Given the state of voice wireless today I now understand my cellular backup needs to be data rather than voice. So my primary will be ip reporting via wired (fiber) and backup also ip, via LTE.

I also have a T Mobile hotspot which supports USB tethering. My router can support this tethered hotspot as an additional wan connection, so I will try that too.
 
Good news on your plans @guho.

Kept copper here for a while for the alarm until I purchased an Ooma box ...then switched over to using it for my alarm system here.
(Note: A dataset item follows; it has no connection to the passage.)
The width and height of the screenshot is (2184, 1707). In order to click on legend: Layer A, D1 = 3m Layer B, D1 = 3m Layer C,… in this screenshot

I have two VOIP boxes. One is Ooma and using that line for the alarm company. The Ooma box does work with the LTE connection. My firewall autofails over to the LTE modem is the internet goes down or I can utilize the Obi VOIP box for same.

That said just noticed that Ooma sells an LTE failover or primary device for their box at around $5 a month which is cheaper than my T-Mobile sim card at $25 / month.

 
Update: I found a very inexpensive LTE router on eBay: Teltonika RUT240. Seems a perfect match for the M1XEP. M1XEP to RUT240 LAN port, RUT240 WAN port to home LAN. Data sim inside RUT240 serves as failover connection just for the ELK M1XEP. For now I have the M1XEP and RUT240 on my home server PC UPS but next thing is to get a proper supervised ELK battery backup for these two devices.
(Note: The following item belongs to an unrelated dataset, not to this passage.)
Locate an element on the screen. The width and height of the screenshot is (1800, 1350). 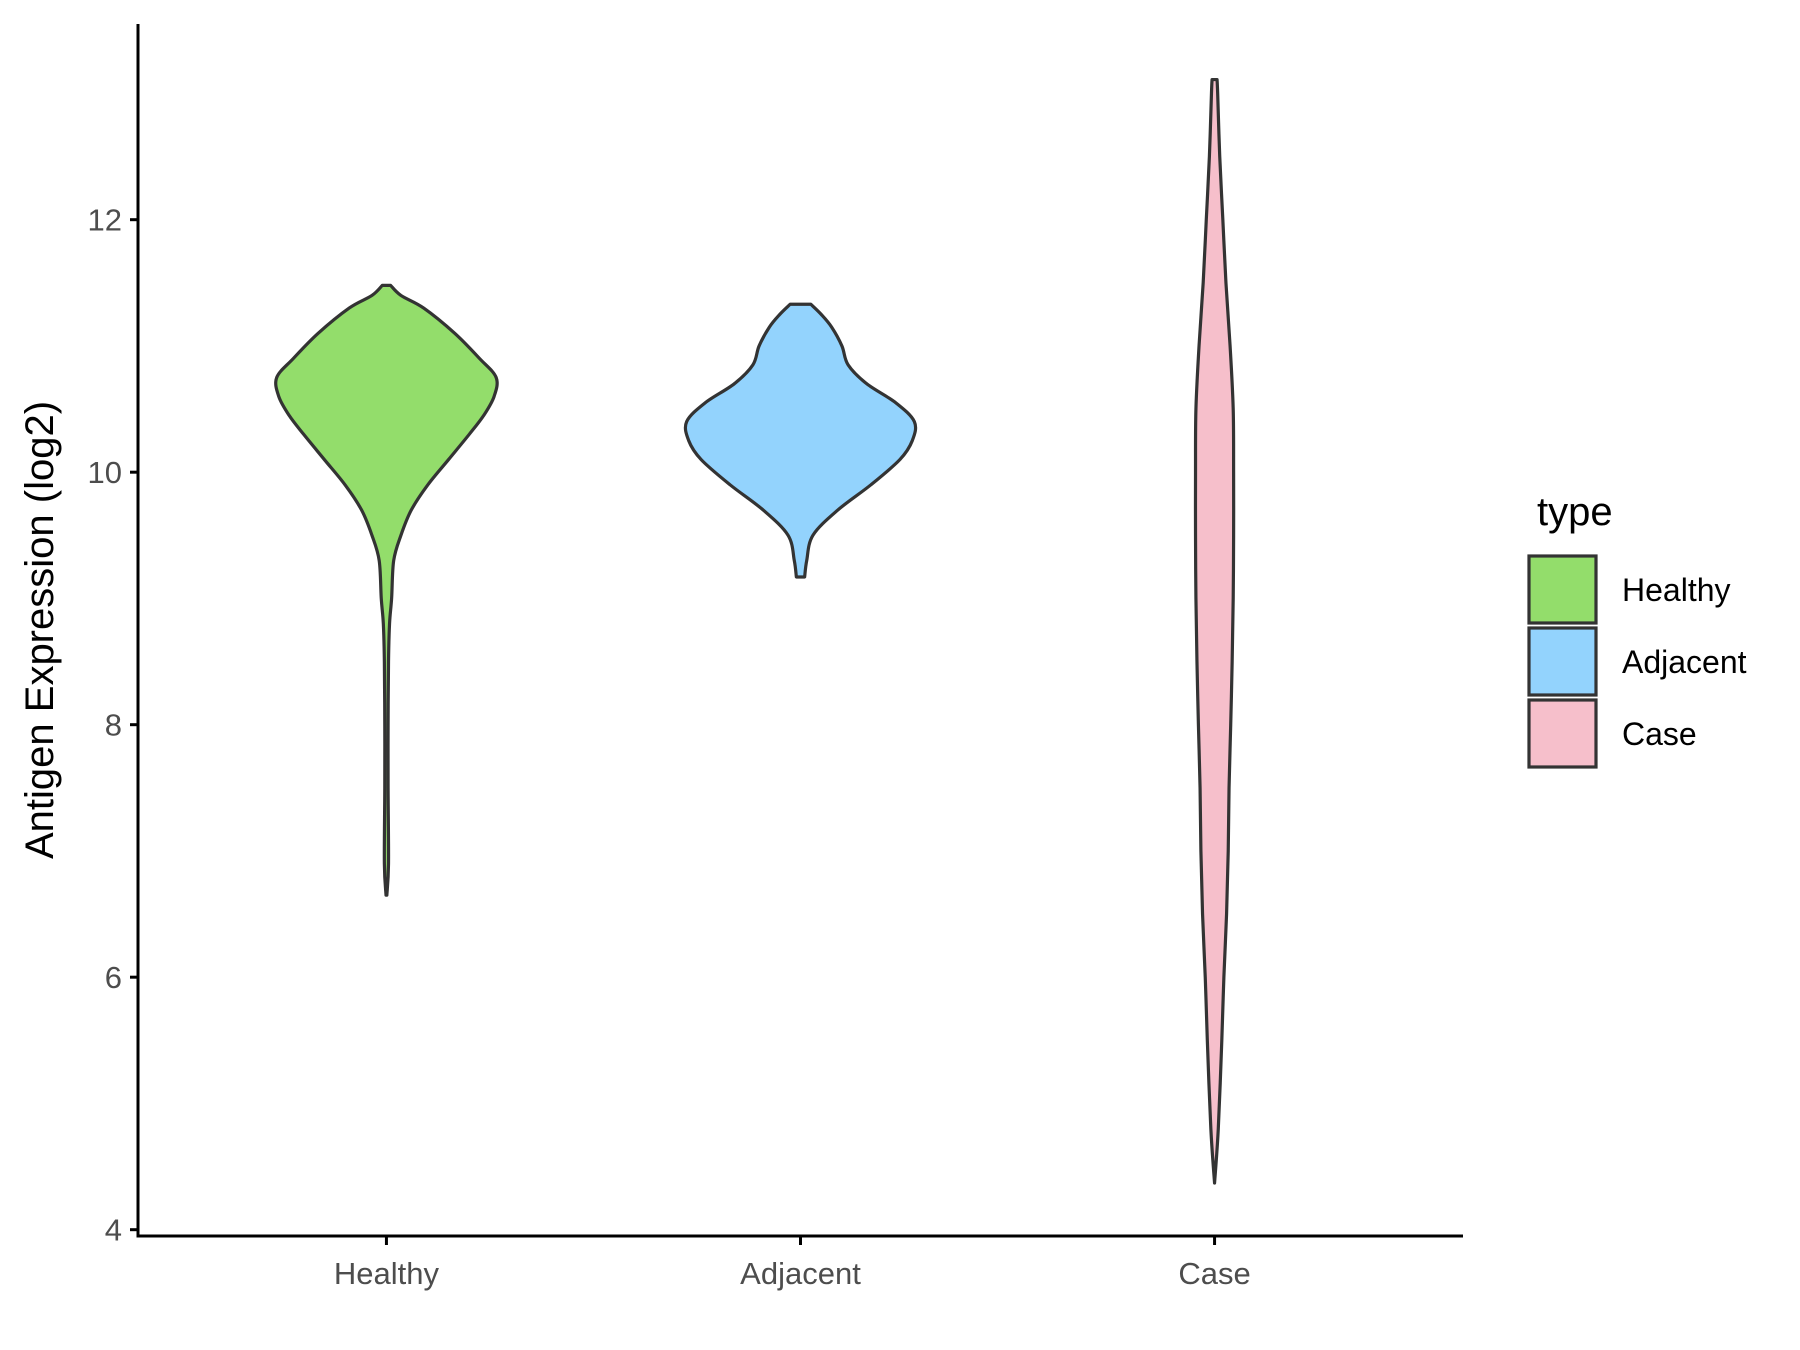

Update 2: fully working now. First I bought a Tello sim (T-Mobile network) but this was problematic because T-Mobile is IPv6-only. Both the M1XEP and AlarmRelay IP reporting only support IPv4. The Rut240 router does not offer 464xlat. Now I just received a RedPocket GSMA SIM (AT&T network). I got the $60 per year plan on eBay which offers 500 MByte per month (plenty for alarm backup signals). AT&T still gives out IPv4 addresses (CGNAT but that's fine). With this setup it's very easy to test whether the cellular backup reporting is working. The RUT240 router sits behind my main router (double NAT). In the firewall rules of my main router I can block internet access of the RUT240. Then I do a communicator test on the ELK panel and see whether it succeeds. If it does I turn the firewall rule off again.

I can highly recommend this device as long as you choose a mobile service that assigns IPv4 addresses. RUT240s go for only about $50 used on eBay. Much cheaper than a C1M1. Monthly cost of $5 is also way below that of a C1M1.